The question has been the subject of some debate as more cases involving the Uniform Electronic Transaction Act (UETA) are being litigated. To definitively answer the question, a review of the specific facts involved in a particular situation must be reviewed. Generally, there are 5 principles that courts will review and discuss.
UETA’s Purpose
The purpose of UETA is to provide that a record or signature cannot be denied legal effect or enforceability simply because it is in electronic form (322.007, B&CC). A contract is enforceable if it is in electronic form. If the law requires a signature on the contract to be enforceable, a contract that contains the signatures in electronic form is enforceable, absent any showings that a party has opted out under UETA.

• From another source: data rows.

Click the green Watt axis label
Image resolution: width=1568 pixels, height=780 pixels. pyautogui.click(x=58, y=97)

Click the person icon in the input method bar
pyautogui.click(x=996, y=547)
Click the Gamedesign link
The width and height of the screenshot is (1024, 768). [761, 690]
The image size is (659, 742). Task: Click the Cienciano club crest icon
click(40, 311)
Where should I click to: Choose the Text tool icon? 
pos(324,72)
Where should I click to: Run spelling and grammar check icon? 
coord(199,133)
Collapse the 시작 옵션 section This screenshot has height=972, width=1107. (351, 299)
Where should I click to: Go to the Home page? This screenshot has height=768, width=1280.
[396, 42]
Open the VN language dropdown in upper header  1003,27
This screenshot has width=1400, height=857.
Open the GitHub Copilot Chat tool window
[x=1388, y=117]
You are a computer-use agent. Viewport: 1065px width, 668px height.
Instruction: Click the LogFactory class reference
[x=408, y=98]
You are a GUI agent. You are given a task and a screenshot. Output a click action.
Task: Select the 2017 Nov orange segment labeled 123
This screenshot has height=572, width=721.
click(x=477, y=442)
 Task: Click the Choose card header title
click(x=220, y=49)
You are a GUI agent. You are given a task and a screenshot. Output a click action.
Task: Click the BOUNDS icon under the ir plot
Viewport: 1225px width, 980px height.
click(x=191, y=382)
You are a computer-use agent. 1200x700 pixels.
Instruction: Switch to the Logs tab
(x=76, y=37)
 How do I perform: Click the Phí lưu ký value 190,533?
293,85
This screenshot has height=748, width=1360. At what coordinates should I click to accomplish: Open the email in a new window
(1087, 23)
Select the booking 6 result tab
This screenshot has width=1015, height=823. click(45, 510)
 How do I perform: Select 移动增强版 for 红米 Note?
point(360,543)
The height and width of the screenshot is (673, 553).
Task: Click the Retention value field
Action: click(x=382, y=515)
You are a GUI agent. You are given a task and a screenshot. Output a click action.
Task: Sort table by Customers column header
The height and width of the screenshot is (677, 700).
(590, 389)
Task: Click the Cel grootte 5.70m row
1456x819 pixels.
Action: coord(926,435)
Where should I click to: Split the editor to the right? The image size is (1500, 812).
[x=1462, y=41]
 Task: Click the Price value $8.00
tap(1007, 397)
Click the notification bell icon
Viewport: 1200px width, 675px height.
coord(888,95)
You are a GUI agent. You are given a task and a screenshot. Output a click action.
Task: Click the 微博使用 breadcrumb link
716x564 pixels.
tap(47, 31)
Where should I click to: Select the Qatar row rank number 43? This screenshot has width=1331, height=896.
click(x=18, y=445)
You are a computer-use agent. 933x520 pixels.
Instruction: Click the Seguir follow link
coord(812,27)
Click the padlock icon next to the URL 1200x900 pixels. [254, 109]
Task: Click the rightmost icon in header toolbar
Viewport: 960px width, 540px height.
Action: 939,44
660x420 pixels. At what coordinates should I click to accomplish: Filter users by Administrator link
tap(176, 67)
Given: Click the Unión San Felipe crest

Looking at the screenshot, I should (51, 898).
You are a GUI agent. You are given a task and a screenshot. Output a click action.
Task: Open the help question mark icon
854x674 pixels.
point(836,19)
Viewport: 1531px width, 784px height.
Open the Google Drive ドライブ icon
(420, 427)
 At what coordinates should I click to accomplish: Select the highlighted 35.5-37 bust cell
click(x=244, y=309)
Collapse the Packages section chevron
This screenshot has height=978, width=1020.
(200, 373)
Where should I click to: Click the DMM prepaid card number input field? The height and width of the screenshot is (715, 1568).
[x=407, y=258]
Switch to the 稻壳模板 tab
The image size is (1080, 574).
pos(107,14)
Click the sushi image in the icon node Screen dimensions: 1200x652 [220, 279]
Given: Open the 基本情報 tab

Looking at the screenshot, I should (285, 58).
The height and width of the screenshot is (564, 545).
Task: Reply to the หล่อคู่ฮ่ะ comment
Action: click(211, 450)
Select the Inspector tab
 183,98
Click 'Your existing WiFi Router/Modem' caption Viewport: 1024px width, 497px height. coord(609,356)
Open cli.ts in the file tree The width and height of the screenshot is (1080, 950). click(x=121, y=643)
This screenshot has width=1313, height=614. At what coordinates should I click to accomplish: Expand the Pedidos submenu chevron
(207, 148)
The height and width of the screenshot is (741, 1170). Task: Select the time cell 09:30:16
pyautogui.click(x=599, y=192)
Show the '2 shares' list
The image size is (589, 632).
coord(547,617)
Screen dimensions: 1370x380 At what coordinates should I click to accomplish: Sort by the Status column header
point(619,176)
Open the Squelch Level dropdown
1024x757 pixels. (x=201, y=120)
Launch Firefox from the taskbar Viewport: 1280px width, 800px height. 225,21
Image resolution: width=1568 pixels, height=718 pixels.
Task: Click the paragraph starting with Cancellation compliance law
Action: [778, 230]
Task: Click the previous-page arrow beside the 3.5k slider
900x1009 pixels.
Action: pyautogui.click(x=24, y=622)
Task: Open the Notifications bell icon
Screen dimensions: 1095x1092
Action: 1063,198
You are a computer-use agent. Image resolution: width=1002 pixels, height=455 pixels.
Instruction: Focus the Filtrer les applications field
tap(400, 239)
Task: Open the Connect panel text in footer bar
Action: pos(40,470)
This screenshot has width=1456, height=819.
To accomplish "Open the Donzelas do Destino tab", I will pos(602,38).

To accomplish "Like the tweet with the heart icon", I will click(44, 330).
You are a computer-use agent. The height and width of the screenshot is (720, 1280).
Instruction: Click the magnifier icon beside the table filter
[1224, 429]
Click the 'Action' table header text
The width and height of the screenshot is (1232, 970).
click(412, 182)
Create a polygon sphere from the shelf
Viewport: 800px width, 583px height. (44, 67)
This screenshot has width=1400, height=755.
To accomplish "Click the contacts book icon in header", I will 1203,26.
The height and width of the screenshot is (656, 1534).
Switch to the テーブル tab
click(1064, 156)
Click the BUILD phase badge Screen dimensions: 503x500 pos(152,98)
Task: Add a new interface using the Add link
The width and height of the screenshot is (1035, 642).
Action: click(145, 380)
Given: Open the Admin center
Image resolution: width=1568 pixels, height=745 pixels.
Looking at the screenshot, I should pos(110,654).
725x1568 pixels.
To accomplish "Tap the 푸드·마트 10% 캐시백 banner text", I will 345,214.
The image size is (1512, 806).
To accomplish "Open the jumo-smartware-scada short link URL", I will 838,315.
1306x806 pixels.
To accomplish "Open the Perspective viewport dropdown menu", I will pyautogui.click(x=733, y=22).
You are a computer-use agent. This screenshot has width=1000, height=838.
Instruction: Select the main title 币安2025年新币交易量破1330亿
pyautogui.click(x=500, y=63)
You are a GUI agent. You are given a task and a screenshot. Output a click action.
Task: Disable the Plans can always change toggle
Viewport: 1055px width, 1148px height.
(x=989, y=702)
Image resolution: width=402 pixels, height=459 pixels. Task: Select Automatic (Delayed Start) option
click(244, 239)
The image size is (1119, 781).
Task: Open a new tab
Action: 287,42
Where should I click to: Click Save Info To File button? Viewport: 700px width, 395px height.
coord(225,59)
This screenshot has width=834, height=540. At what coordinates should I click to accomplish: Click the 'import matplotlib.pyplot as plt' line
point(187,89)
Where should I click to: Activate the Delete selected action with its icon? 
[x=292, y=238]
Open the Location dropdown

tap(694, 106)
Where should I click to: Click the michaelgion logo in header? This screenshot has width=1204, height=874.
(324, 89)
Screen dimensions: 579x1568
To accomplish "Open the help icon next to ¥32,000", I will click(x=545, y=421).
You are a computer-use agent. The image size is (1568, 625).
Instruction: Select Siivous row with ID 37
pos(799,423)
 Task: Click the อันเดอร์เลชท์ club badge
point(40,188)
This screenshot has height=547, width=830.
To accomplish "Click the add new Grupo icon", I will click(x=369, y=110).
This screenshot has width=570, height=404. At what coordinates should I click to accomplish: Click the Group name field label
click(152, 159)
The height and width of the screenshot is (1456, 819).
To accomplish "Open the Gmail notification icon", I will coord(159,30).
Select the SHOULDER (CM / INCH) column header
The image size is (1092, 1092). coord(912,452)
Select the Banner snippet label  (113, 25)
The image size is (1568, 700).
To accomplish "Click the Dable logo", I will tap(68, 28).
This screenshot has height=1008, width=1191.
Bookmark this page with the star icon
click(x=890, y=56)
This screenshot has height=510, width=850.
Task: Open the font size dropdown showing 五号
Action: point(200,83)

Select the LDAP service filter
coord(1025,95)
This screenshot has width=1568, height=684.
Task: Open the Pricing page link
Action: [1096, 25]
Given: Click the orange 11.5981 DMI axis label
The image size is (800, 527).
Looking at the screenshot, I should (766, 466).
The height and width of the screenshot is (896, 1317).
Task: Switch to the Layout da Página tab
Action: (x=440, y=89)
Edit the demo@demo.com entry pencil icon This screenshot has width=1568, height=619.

UETA’s Effect on the Law of Contracts
UETA does not change the elements necessary to create a contract and does not change the elements necessary to establish a signature except to allow the electronic version to substitute for “paper and ink.” It does not change the Statute of Frauds, which requires certain contracts, such as the contract for the sale of real estate, to be in writing, and signed by the party against whom the contract is to be enforced.
Using an Electronic Signature
UETA defines an electronic signature to include “an electronic sound, symbol, or process attached to or logically associated with a record and executed or adopted by a person with the intent to sign the record.” (322.002(8), B&CC). UETA also provides that an electronic signature is attributable to a person if it was the act of the person (322.009, B&CC) of whom the signature is attributed.
Satisfaction of Contract Elements
The elements for the creation of an enforceable contract are:
- An offer,
- Acceptance that mirrors that terms of the offer,
- Consideration,
- Meeting of the minds,
- Communication that each party has consented to the terms of the agreement, and
- Execution or delivery of the contract with the intent that it be mutually binding.
A contract for the sale of real property must meet certain elements and must additionally satisfy the statute of funds (a writing and a signature).
The Authority of the Broker
A real estate broker is typically a special agent and not a general agent. A special agent does not have the authority to bind his principal to transactions. The special agent is engaged to conduct a specific act for the principal. The general agent is authorized to conduct all of the principals business in a particular area. The general agent usually has the authority to bind the principal. Listing agreements and buyer representation agreements commonly used in Texas are specific with respect to the fact that the broker and agent do not have authority to bind the principal.
Historically, electronic communications from one broker to another in real estate transaction have not generally been found to bind the brokers’ principle because:
- The evidence establishes that the broker did not have the authority to bind the principal;
- The email communications are not found to be the contract between the parties;
- The elements of the creation of a contract, as noted above, were not present;
- The statue of frauds is not satisfied; or
- The broker’s name in the email is not attributable to the principal as an act of the principal.
Clarifying E-mail
A broker who wants to make it clear that his or her email may not bind the principle may wish to disavow such authority by written statement in the email. For example:
- “The broker’s statements in this email do not create an agreement for the broker’s clients.”
- “My typed name in this email is not my electronic signature nor is it the electronic signature of any of my clients,” or
- “I, the named broker, do not have the authority to bind my clients to a contract.”